Косточкину стало как-то неуютно. Что ж приятного, когда за тобой повторяют. Косточкин отвернулся. Сквозь бойницу вместе с серым волглым светом вплывало изображение соборных куполов, золотых луковок и крестов. Косточкин приблизился к бойнице, глянул вниз. Все те же крыши. Все тот же тщетный нефотогеничный свет. Но тем не менее он достал фотоаппарат.

— А о чем же думал? — вдруг спросил тот человек.

Косточкин щелкнул затвором, посмотрел на него. Вообще этот человек, конечно, вроде бы в отцы ему годился, но вежливость все-таки не помешала бы.

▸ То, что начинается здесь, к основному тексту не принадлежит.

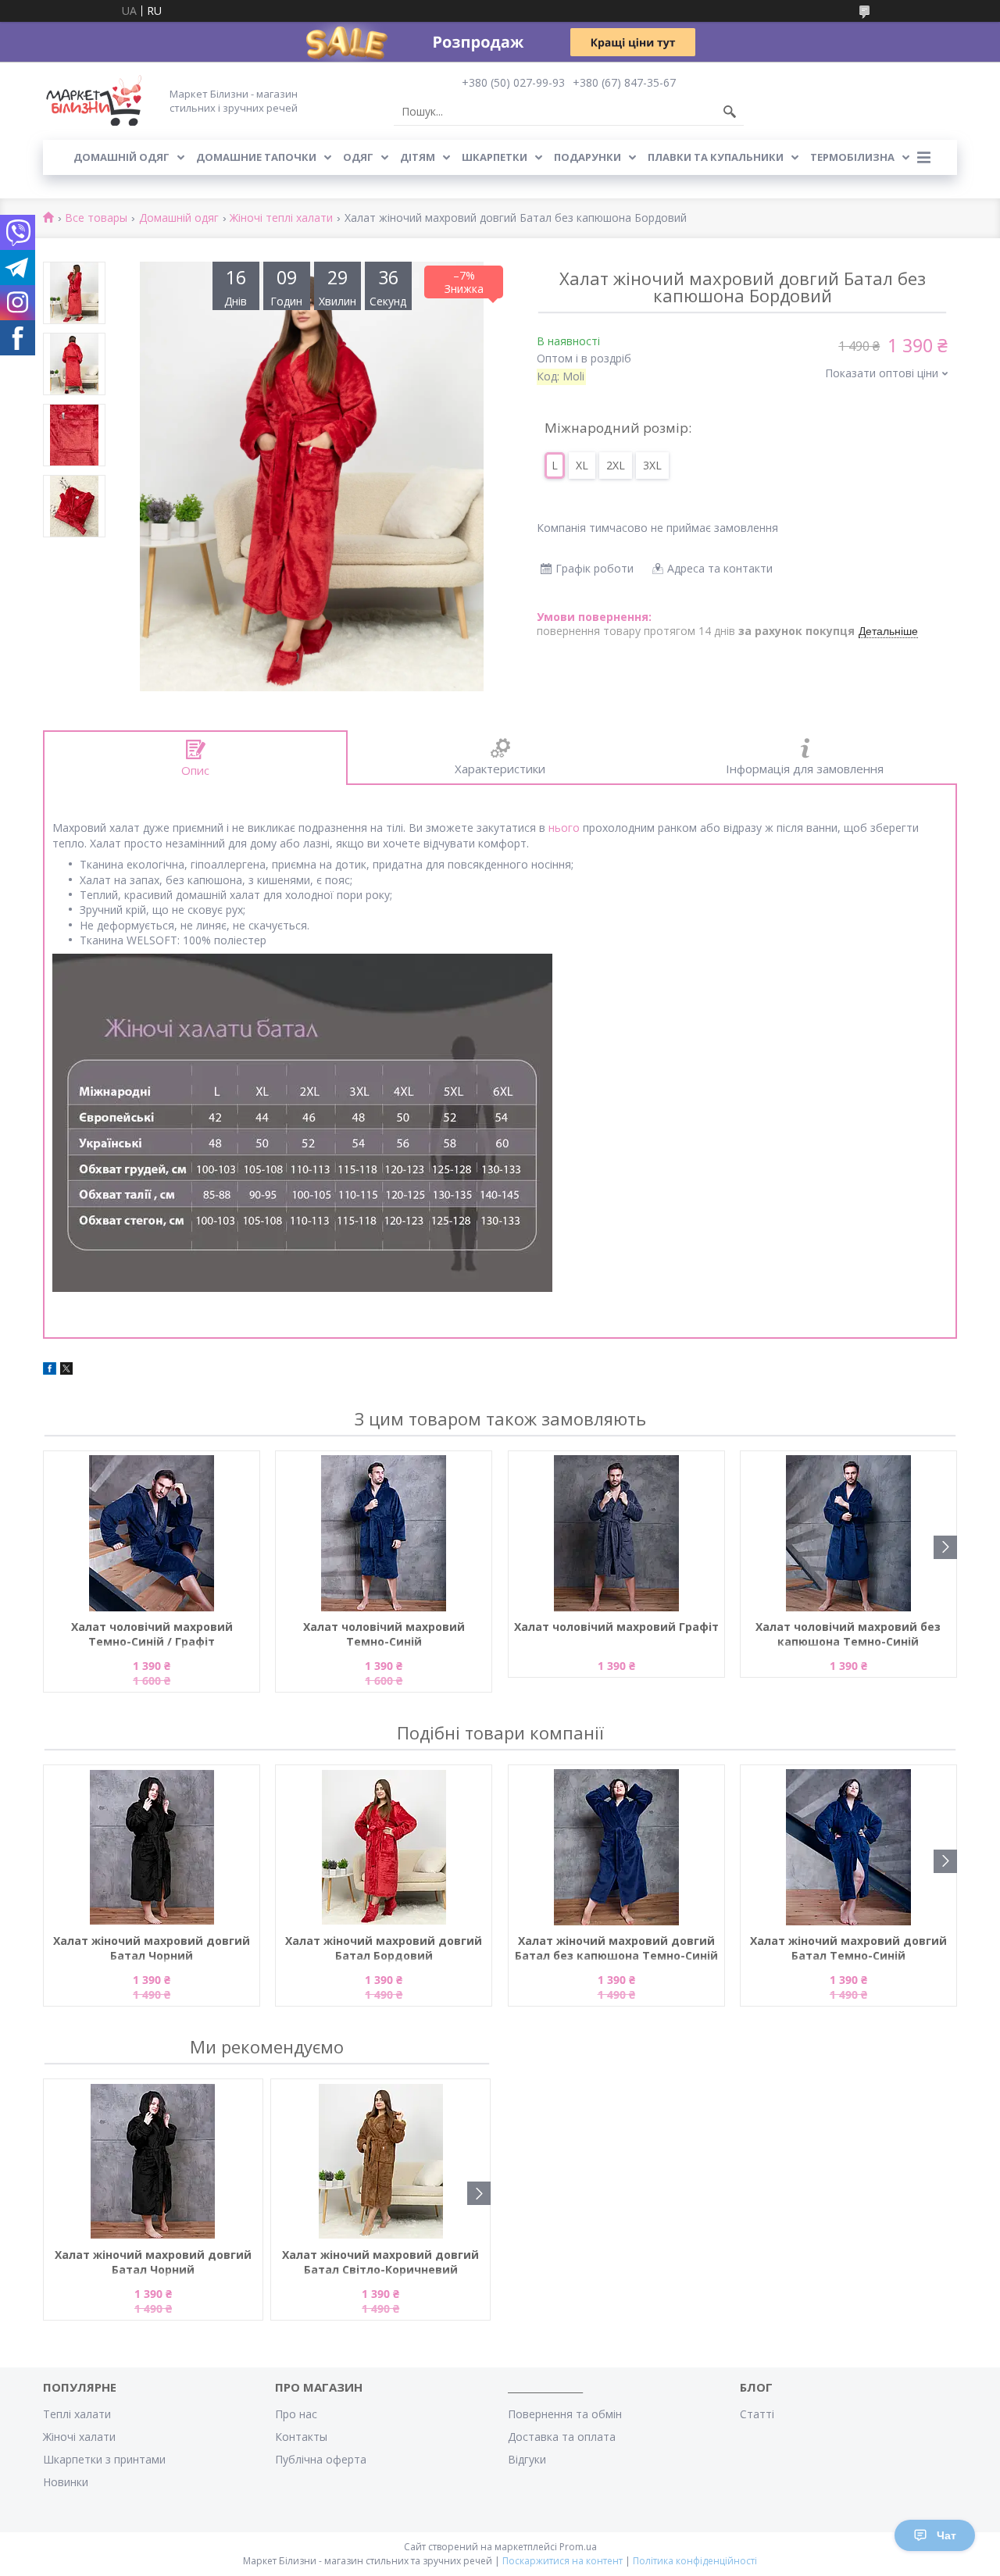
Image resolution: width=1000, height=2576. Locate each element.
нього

— Не важно, — ответил Косточкин.

Мужчина в очках кивнул.

— В том-то и дело, — сказал он. — Отсюда и последствия.

— В смысле? — спросил Косточкин уже против желания.

Ясно было, что мужчина пребывает на какой-то своей волне и лучше не продолжать этот разговор, а уйти. Но тут Косточкин боялся выглядеть перед самим собой малодушным. С какой стати уходить? Нет, он расположится здесь, послушает Эшкрофта, позвонит Марине. Он смотрел на человека в теплом халате кирпичного цвета, то есть плаще, обвисшем и потрепанном, в меховой бурой кепке.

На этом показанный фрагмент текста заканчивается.